My name is Tyler. I have expertise in building front office investment solutions and using those solutions as a financial analyst. This is a test project.
I'd like an expert to help me think through the beginning of a longer term big data project. This should be fairly enjoyable to you guys. I'm looking for a small time commitment right now and would like you to help me brainstorm.
Here's the basic idea. I want to create a fairly simple ETL architecture that can pull in data from a variety of sources / formats. Right now the two in question will be Yahoo Finance Data and Twitch.tv data have RESTful json APIs that should make things fairy easy. But I want to build with the flexibility in mind and to eventually support unstructured data. Basically I could run a simple script and pull this into a MySQL database, but I want build this as if it were a long term solution for a larger agenda.

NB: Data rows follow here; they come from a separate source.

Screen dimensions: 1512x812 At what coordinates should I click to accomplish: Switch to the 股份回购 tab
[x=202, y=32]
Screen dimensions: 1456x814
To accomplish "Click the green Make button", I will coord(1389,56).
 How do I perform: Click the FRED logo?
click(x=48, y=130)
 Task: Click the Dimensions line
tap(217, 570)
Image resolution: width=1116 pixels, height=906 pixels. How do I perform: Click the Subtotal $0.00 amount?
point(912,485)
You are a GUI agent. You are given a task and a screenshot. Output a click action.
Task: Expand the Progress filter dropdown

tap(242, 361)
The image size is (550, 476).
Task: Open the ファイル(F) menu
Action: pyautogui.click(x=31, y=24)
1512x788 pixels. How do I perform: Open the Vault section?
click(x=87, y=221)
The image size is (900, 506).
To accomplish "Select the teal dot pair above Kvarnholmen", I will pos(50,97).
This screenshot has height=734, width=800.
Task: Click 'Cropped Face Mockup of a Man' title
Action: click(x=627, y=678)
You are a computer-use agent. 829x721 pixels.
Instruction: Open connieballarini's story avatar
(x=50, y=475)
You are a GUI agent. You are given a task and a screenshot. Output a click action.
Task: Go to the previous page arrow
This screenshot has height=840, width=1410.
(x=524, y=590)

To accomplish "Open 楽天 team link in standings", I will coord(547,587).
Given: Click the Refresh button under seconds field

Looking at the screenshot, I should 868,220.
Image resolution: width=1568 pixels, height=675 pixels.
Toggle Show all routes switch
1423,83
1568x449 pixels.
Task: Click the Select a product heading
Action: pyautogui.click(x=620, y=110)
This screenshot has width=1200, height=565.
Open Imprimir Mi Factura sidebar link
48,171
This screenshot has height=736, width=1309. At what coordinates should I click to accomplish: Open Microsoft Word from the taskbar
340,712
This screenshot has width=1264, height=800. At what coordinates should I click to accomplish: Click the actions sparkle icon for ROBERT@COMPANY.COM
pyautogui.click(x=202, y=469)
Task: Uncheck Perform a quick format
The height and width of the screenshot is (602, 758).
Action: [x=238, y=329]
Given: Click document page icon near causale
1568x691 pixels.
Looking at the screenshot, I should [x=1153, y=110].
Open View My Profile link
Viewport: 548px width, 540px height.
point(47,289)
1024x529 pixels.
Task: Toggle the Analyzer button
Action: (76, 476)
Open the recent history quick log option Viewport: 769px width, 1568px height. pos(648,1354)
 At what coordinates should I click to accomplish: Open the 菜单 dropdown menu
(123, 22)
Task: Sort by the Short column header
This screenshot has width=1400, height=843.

The part I need help with is thinking through the technologies I should use as well as what the ETL pipeline architecture should look like. I'm sure many of you have worked on Big Data analytic projects and have learned a lot in the process.
At first, all I'm looking for is an adviser. Someone that can give me some pointers or tips. Someone I could pay a couple of hours for their time. That said, over time, I would see the relationship expanding into something more interesting.
I'd like to use Google Cloud Platform over AWS but I'm pretty naive. I'm much less familiar with GCP and have created a few test projects to get use to the platform. To me AWS feels too heavy for this project. If you're going to build an enterprise solution you'd go with AWS, their new Kinesis Firehose, Hadoop, etc. However, I want to keep it really simple and I'm not as familiar with non-relational database. I'm not oppose to something like that but I'm looking to start pulling in data sooner rather than later.
I'd like to use Python or Java as the ingestion language. I'm familiar with both and am learning towards Python.
So a couple questions I'd like to answer in your time with me.
1. GCP or AWS bearing in mind simplicity in the architecture is key.
2. Technologies, scripts, workflows that I need to go from data ingestion to pushing it into data storage, to cleaning, to analyzing and potentially computing proprietary numbers.
3. If there is a potential to package sell finalized analytic data, I need reliability, security, backups.
4. Data architecture / etc
5. Tips / learning tools that helped you and could help me get up and running quick.
One important requirement is fluent English.
So if any of you are interested in being an adviser / teacher let me know.